Records about locating elements on screens
☆ ☆ ☆

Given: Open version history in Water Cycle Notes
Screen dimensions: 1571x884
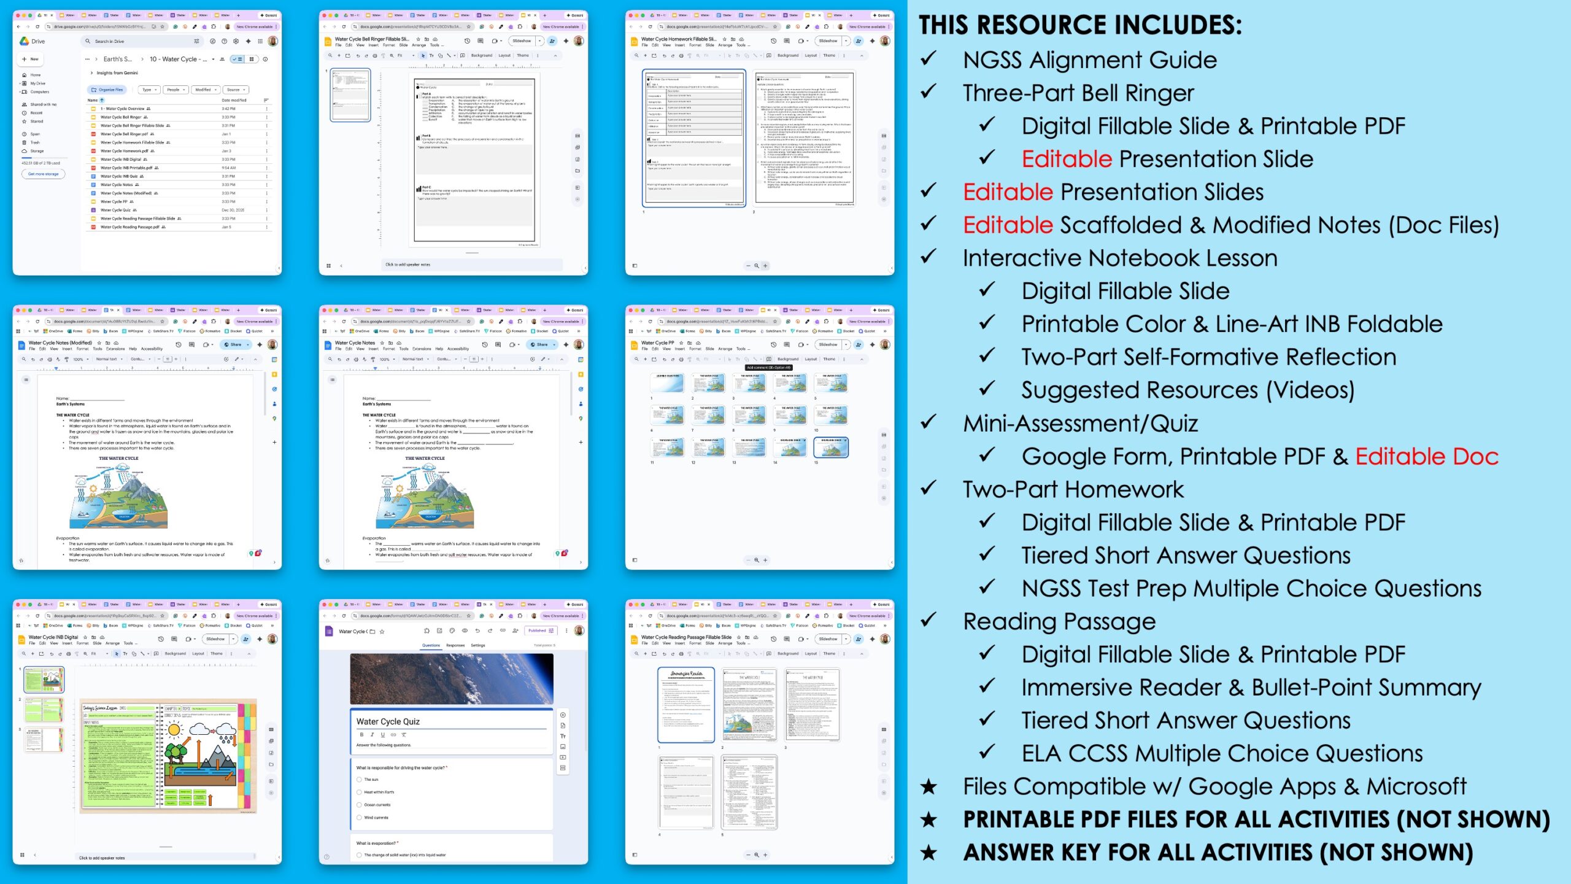Looking at the screenshot, I should (x=485, y=344).
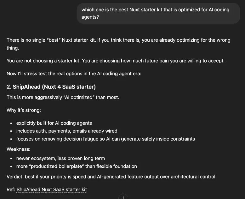Click bullet 'explicitly built for AI coding agents'
This screenshot has height=199, width=245.
tap(54, 123)
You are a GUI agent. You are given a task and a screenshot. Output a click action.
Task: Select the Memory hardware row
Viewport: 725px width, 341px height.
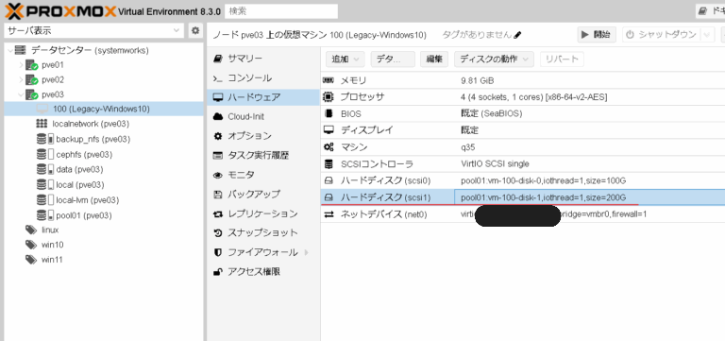[522, 80]
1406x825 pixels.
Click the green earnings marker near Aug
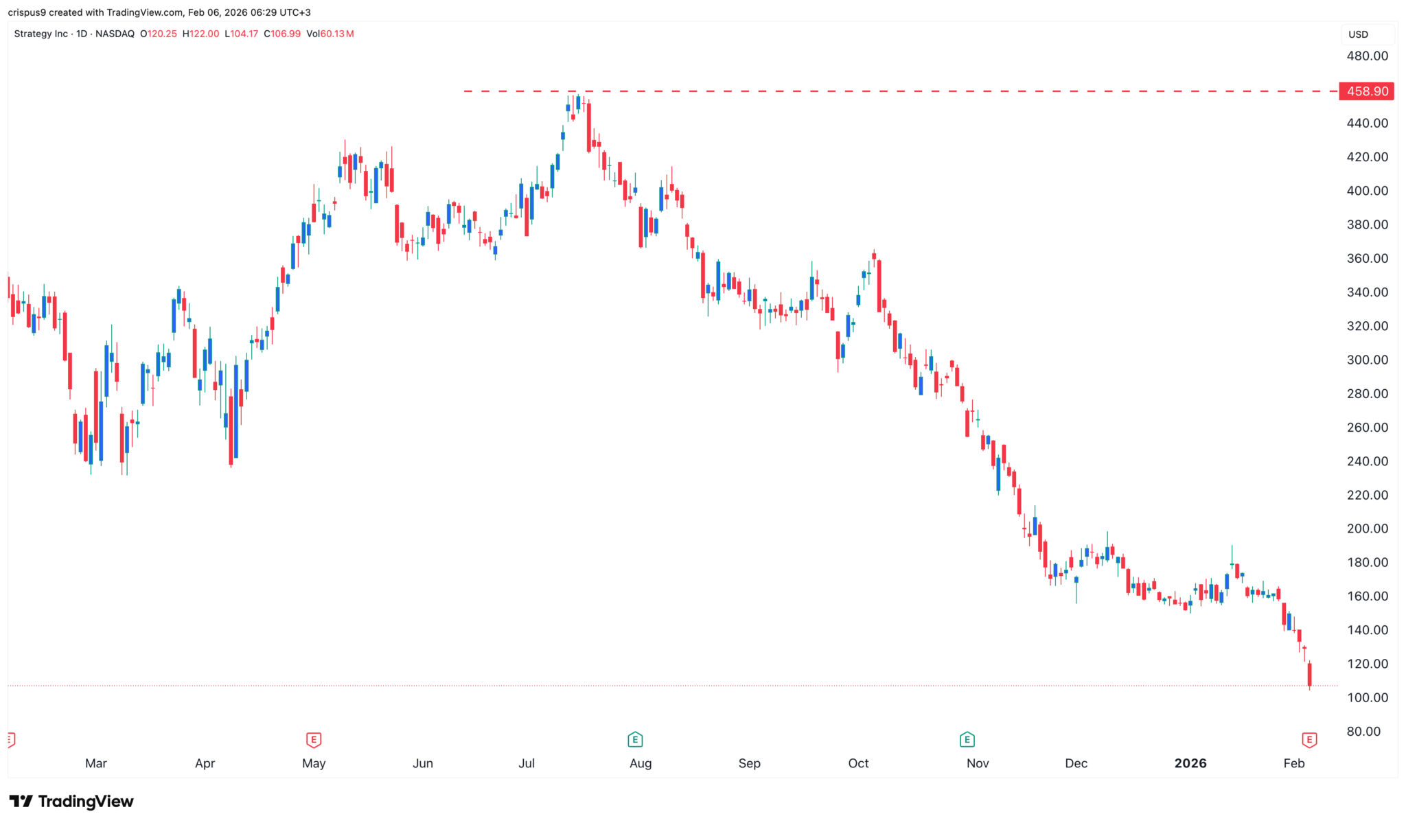click(634, 740)
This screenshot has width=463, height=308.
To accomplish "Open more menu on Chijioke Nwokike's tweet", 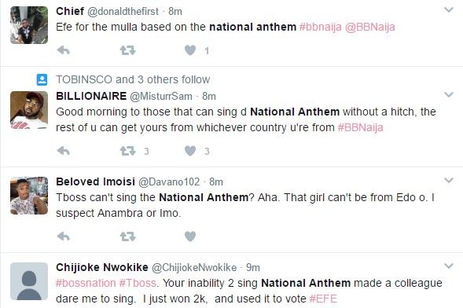I will [x=449, y=266].
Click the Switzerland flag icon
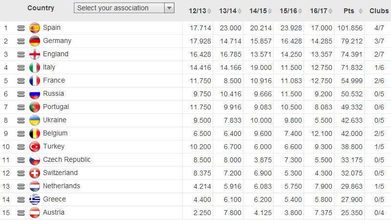Viewport: 391px width, 220px height. click(34, 173)
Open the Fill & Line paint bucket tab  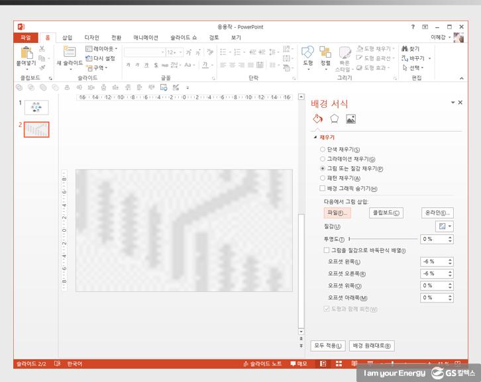tap(317, 119)
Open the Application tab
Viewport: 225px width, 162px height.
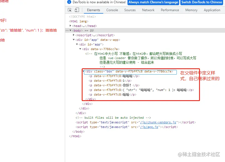212,10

☆ ☆ ☆

» **What you need to do**
Put the lines from the first line above up to and including the line with "tap(54, 123)" into a numbered list, skipping any blank lines. Leave the pictures out of your answer.

» **Solution to this task**
1. Given: Open version history in Water Cycle Notes
2. Screen dimensions: 1571x884
3. Looking at the screenshot, I should (x=485, y=344).
4. Click bullet 'explicitly built for AI coding agents'
5. This screenshot has height=199, width=245.
6. tap(54, 123)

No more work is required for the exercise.